More hints that aren't related to startup:
- If you use the UDP multicast approach (point 1 in the first set of
hints), your entire solution can take the form of a single DLL plus a single
application that demos the technology. The application would be a
"Windows forms application" with a nice user interface. Some ideas for
the interface
- It can have a few "textBox" controls into which one enters the
application name, the port number it will use, timeout parameters, etc.
- A "button" can tell it to "Join". This way you can launch lots
of copies and then type in the needed parameter values on each, and then
tell them to join at the frequency and in the order that you find
convenient. So, you would start a few instances up, perhaps on a
single machine, and then click "Join" on a few of them..

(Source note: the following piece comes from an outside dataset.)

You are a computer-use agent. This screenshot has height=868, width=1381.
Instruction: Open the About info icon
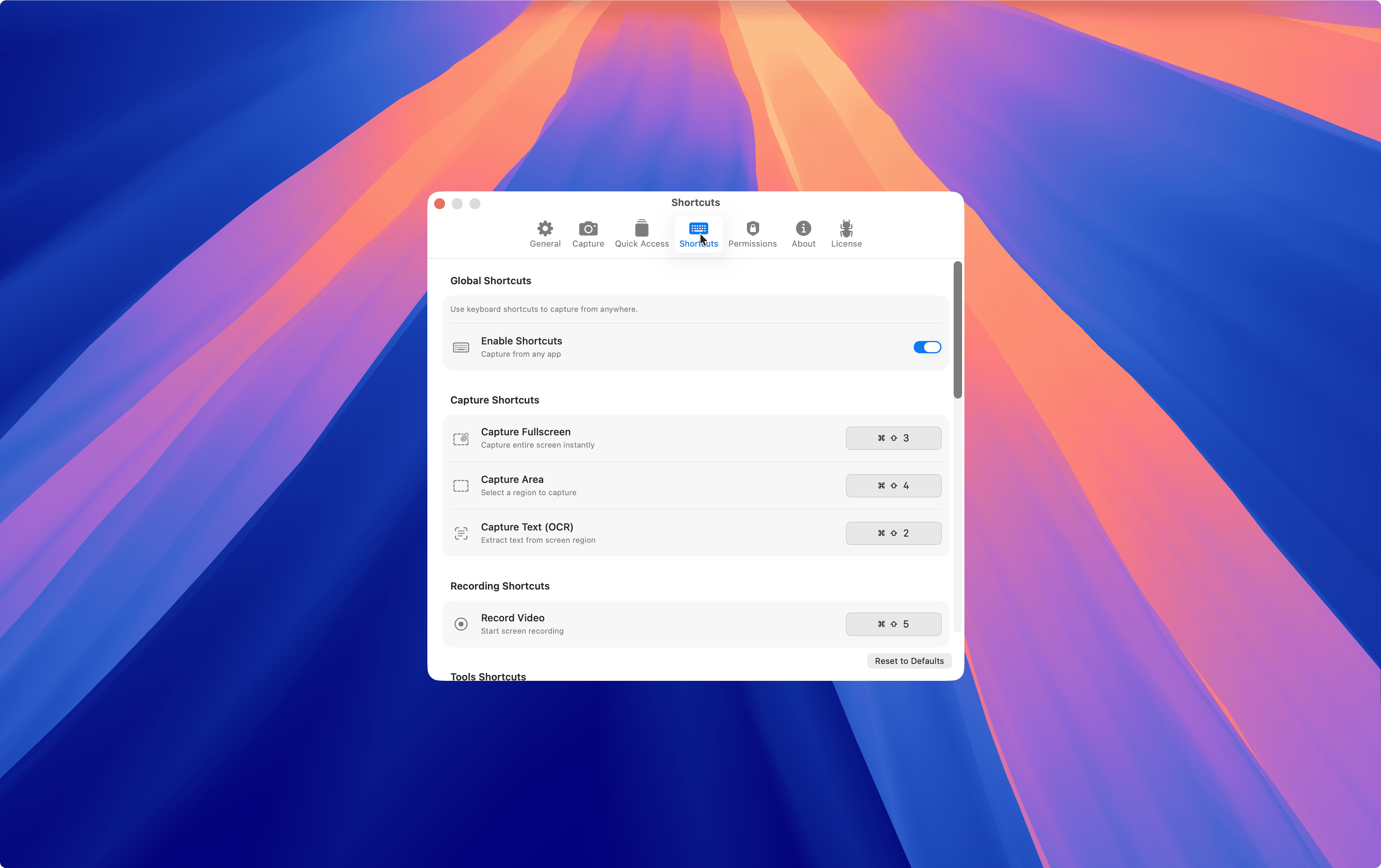pyautogui.click(x=803, y=229)

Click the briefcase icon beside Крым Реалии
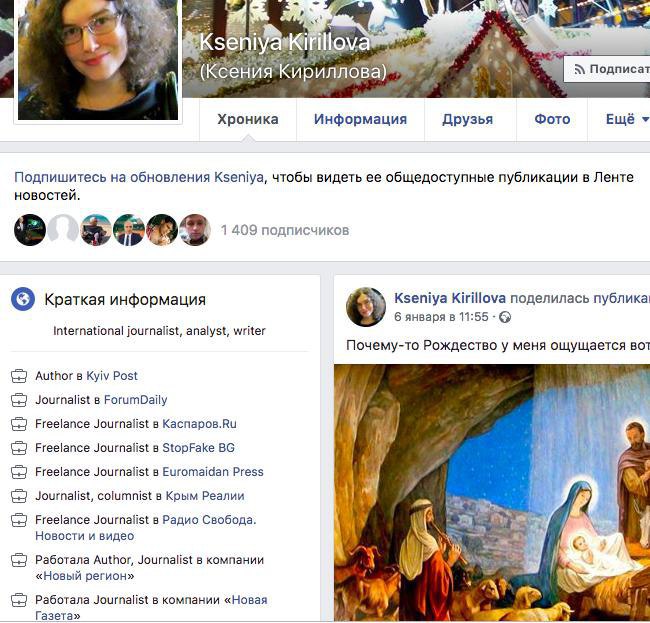point(19,496)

- You can either have an "exit" button, or just click the "x" in the
top-right corner to kill the application off
- It can show who the leader is using a nice color-coded message
displayed into a textbox (maybe "Red" means "not me" and "Green" means
"I'm the leader"). You just need to set the background color for
the textbox control. Change the color when the status changes.
- You'll need to check periodically for input. Although you can
do this with threads, it may be easier to just set up a system timer
event and have it fire perhaps ten times per second. Then you can
do any time-based actions when the timer event handler is called, such
as checking for incoming messages, sending messages, etc.

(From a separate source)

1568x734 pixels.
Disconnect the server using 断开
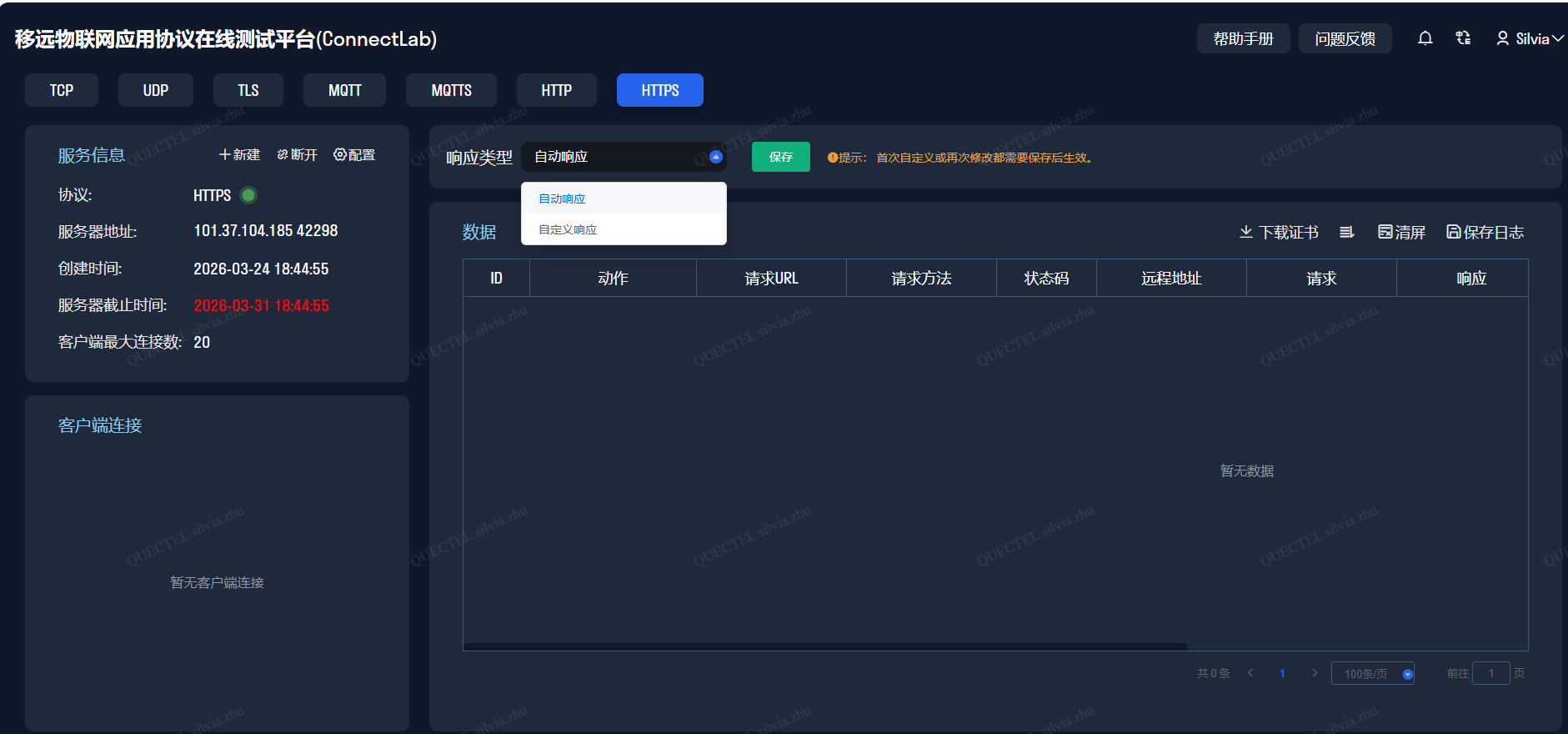click(298, 155)
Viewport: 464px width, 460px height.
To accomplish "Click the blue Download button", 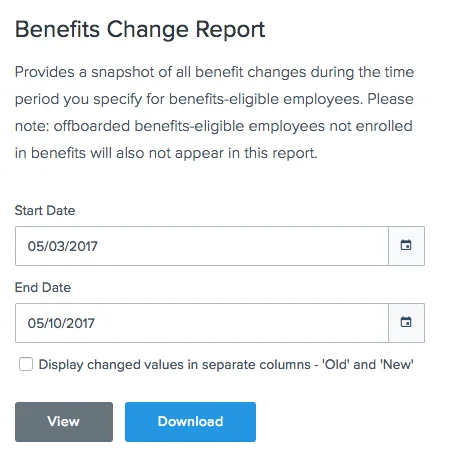I will [190, 422].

- Use the "WinSock" message interface to create a socket, bind an IPMC
address to it (if you use option 1), and to send/receive/poll for
messages.
- If you DO use threads, be aware that only the main thread can access the
controls in your form application. You need to use something called
the "invoke" method to access a control from a thread other than the one
that created it. This is a pain, although not to the point of being a
crippling show-stopper. Use the Visual Studio help to get to the code
you need to cut and paste if you wander down this path...
- Again, use a small TTL value when sending a UDP multicast. The
value 1 will be fine. Do not ignore the advice or your application
could behave in a way that would disrupt the Cornell network!

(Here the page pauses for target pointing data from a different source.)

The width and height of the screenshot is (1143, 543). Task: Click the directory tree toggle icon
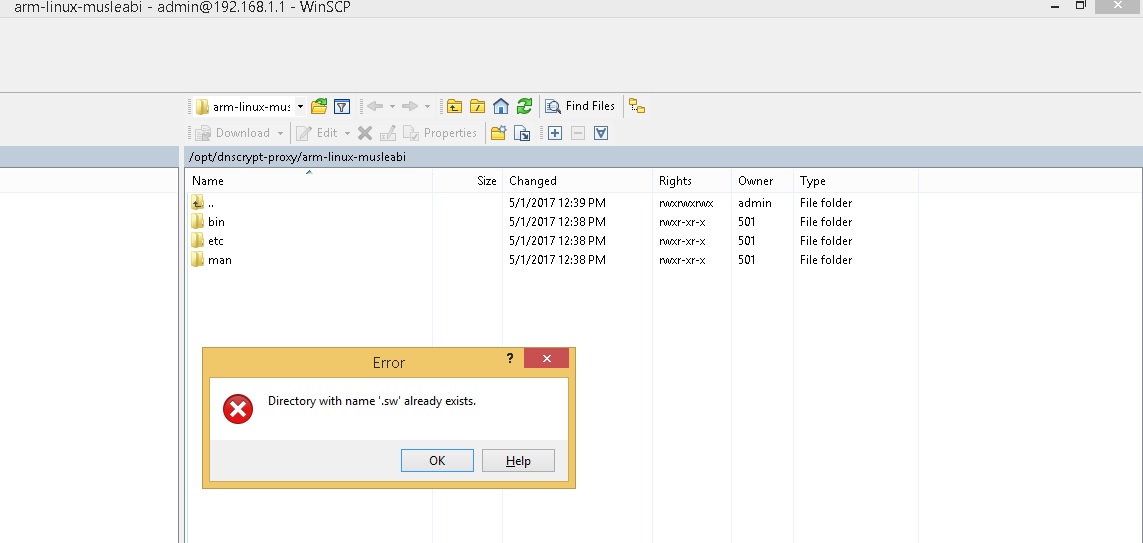pyautogui.click(x=637, y=106)
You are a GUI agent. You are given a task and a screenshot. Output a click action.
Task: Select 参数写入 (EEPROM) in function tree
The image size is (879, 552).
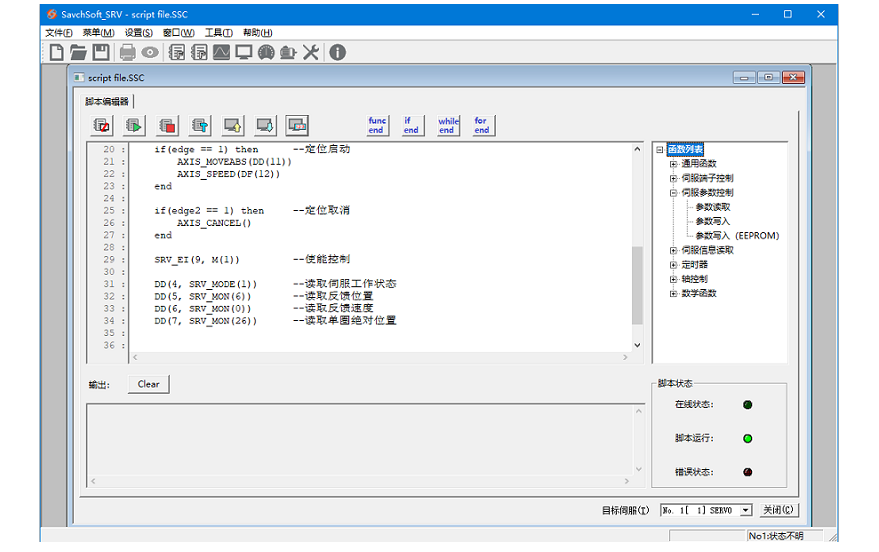737,236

Hand in via CMS (the CS Course Management System): a single document, ideally
in PDF format (you can create multiple PDF files and then combine them if you
like), with your name and netid on the front page. It should include:
- A short writeup explaining how the solution works. No more than 1
1/2 pages in length, not counting illustrations. If you include them,
they should be drawn to the same quality standards you would expect from
documentation of a library you might find yourself using.
- Documentation of the library API, mimicking the style of documentation
used by Visual Studio when you use the help interface
- A summary of the performance evaluation, giving the latency associated
with launching a new member of an application group graphed as a function of
the number of applications running on the platform, and the latency of
fail-over when the leader crashes. Note: If evaluating
scalability as a function of the number of application groups turns out to
be too hard, you can just measure performance for a single group and report
the amount of time for launching the first member, for launching additional
members, and for handling failures. So: one group is enough, but
evaluations for large numbers of groups would be way cool and would impress
us. A real library would need to work for large numbers of groups, but
you'll do fine in CS5140 even if you can't evaluate that case...
- A short discussion of the behavior of your solution if the leader has a
transient fault but then resumes "normal" operations
- A printout of the library code
Our course TA, Jonathan, may request a demo of your solution or pose other
questions about it.
Can't finish on time? Make sure to ask Jonathan for help!